| Passage to read |
- - - -

VII.
This was the last great law against the Reformed, which was published on the 14th of May, 1724, in the form of a royal declaration. If it was never thoroughly executed to the letter, [although] it was often applied; and as it remained officially in force during sixty-three years, until the Edict of Toleration of Louis XVI., it is important that its origin, spirit, and principal articles should be made known.
The chief author of this law was Lavergne de Tressan, bishop of Nantes, almoner to the duke of Orleans, and a worthy acolyte of Cardinal Dubois, whom he had consecrated. Irreligious and immoral, and so avaricious as to have accumulated sixty-three benefices, he coveted the Roman purple, and thought that he could not prove his title to it better than by completing the extermination of the heretics. Lavergne de Tressan presented his project to Dubois and to the regent, each of whom refused to entertain it. He was more successful with the Duke de Bourbon, who had been appointed minister by Louis XV. This Duke de Bourbon was a severe and haughty man, of ignoble aspect, deficient at once both in convictions and intelligence, governed by shameless female favourites, and innocent of having ever passed any other than barbarous laws. He ordained, among other things, that all beggars should be branded with a hot iron.
Some magistrates, it is said, also had a hand in the declaration of 1724; they introduced certain modifications which were unfavourable to the domination of the clergy, as afterwards appeared.
The edict contained eighteen articles. It was a compilation of the most severe ordinances issued against the Reformed under the reign of Louis XIV., with, in general, aggravated penalties. The odious fiction was relied upon, that there were no longer any Protestants in France; and Louis XV., then fourteen years of age, was made to say in the preamble, that he had nothing so much at heart as to pursue the lofty designs of his right honoured lord and great-grandfather, and that he was desirous of enunciating his intentions explicitly.

- - - -

| Data section |
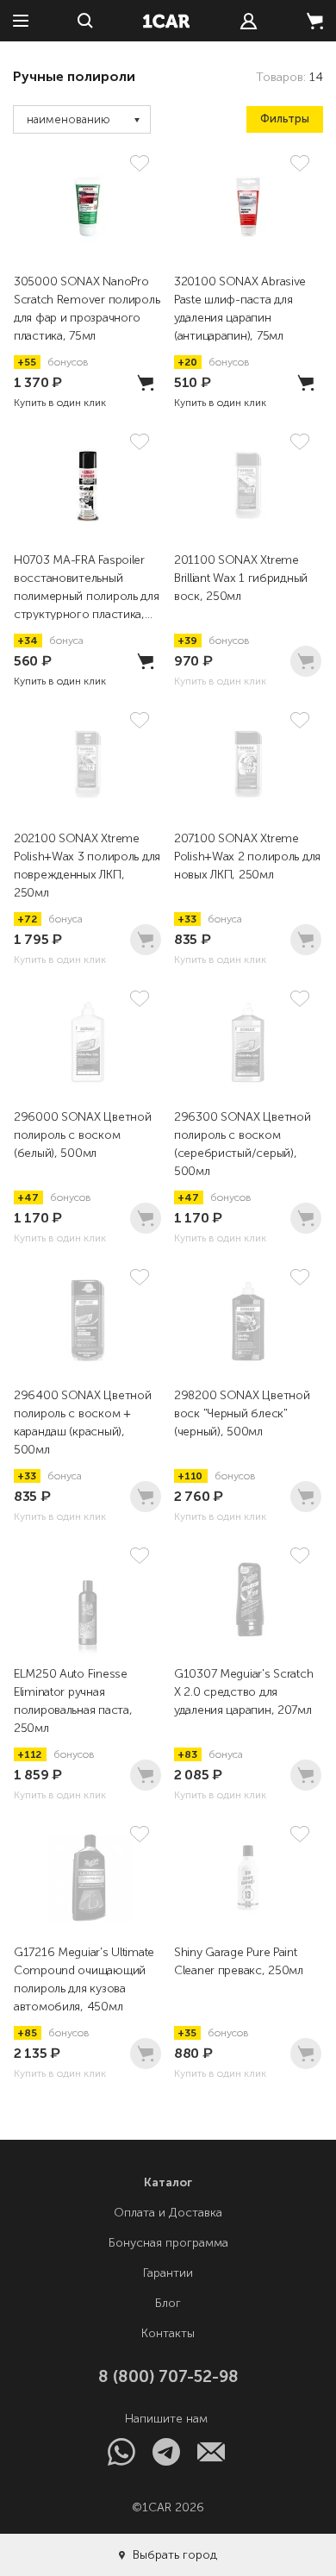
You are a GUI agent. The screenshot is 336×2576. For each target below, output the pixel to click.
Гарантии (168, 2273)
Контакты (168, 2333)
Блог (168, 2303)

- - - -

| Exercise tasks |
a) Decide whether each statement agrees with the passage on the 1724 declaration, answering yes or no and quoting the words of the passage that settle it: (i) The declaration was published on the 14th of May, 1724. (ii) Dubois accepted Lavergne de Tressan's project. (iii) The edict contained twenty articles.
b) Answer from the passage on the 1724 declaration:
(i) How many benefices had Lavergne de Tressan accumulated?
(ii) How old was Louis XV at the time of the declaration?
(iii) What did the Duke de Bourbon ordain for all beggars?
c) Reproduce the passage on the 1724 declaration between "Some magistrates, it" and "his intentions explicitly.", inclusive.
The material has no connection to the passage on the 1724 declaration.

| Answer set |
a)
(i) Yes: "published on the 14th of May, 1724"
(ii) No: "each of whom refused to entertain it"
(iii) No: "The edict contained eighteen articles."

b)
(i) Sixty-three
(ii) Fourteen years
(iii) That they should be branded with a hot iron

c)
Some magistrates, it is said, also had a hand in the declaration of 1724; they introduced certain modifications which were unfavourable to the domination of the clergy, as afterwards appeared.
The edict contained eighteen articles. It was a compilation of the most severe ordinances issued against the Reformed under the reign of Louis XIV., with, in general, aggravated penalties. The odious fiction was relied upon, that there were no longer any Protestants in France; and Louis XV., then fourteen years of age, was made to say in the preamble, that he had nothing so much at heart as to pursue the lofty designs of his right honoured lord and great-grandfather, and that he was desirous of enunciating his intentions explicitly.